RECOMMENDATIONS Pursuant to section 72(2) of the Act, I make the following recommendations: i. That the Royal Children’s Hospital formulate a statewide Clinical Practice Guideline (or update the existing “Blood product prescription” Clinical Practice Guideline) regarding neonatal/paediatric patients who trigger criteria for a massive transfusion protocol response, including the stocking or sourcing of rFVIIa (Novoseven).
I convey my sincere condolences to Baby Malakai’s family for their profound loss.

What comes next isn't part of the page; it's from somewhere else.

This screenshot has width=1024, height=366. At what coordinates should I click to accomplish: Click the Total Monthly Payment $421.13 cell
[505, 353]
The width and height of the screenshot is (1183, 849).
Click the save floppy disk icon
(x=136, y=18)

ORDERS AND DIRECTIONS Pursuant to section 73(1A) of the Act, I order that this finding be published on the Coroners Court of Victoria website in accordance with the rules.

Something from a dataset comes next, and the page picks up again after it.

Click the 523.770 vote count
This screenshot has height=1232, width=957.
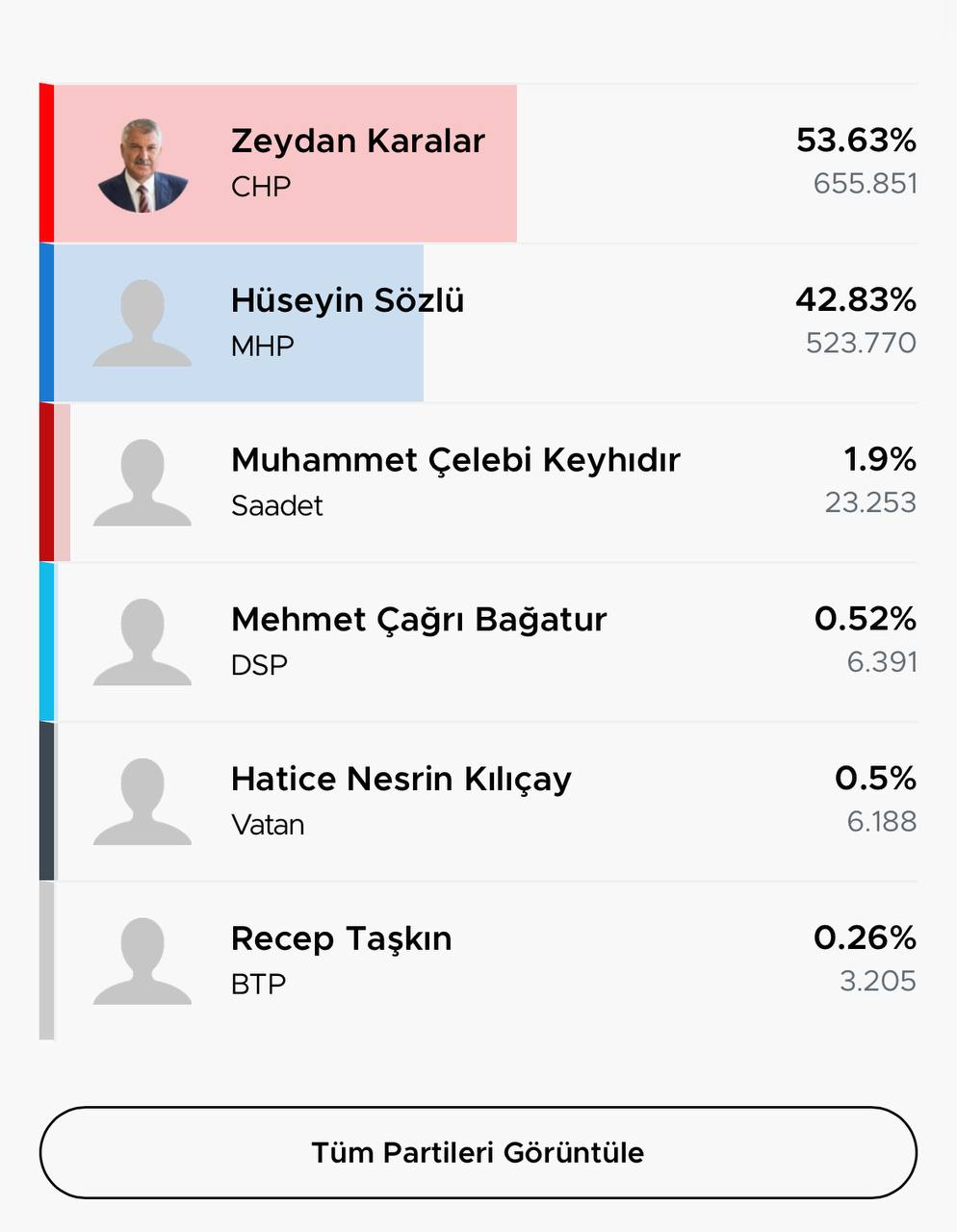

I direct that a copy of this finding be provided to the following: Jarvis De Jesus & Samara Cross, Senior Next of Kin Consultative Council on Perinatal and Paediatric Mortality and Morbidity Paediatric Infant Perinatal Emergency Retrieval Royal Children’s Hospital Safer Care Victoria Western Health The Royal Australian and New Zealand College of Obstetricians and Gynaecologists First Constable Kayla Slattery, Coronial Investigator Signature: ___________________________________ Coroner Ingrid Giles Date: 08 January 2026 NOTE: Under section 83 of the Coroners Act 2008 ('the Act'), a person with sufficient interest in an investigation may appeal to the Trial Division of the Supreme Court against the findings of a coroner in respect of a death after an investigation. An appeal must be made within 6 months after the day on which the determination is made, unless the Supreme Court grants leave to appeal out of time under section 86 of the Act.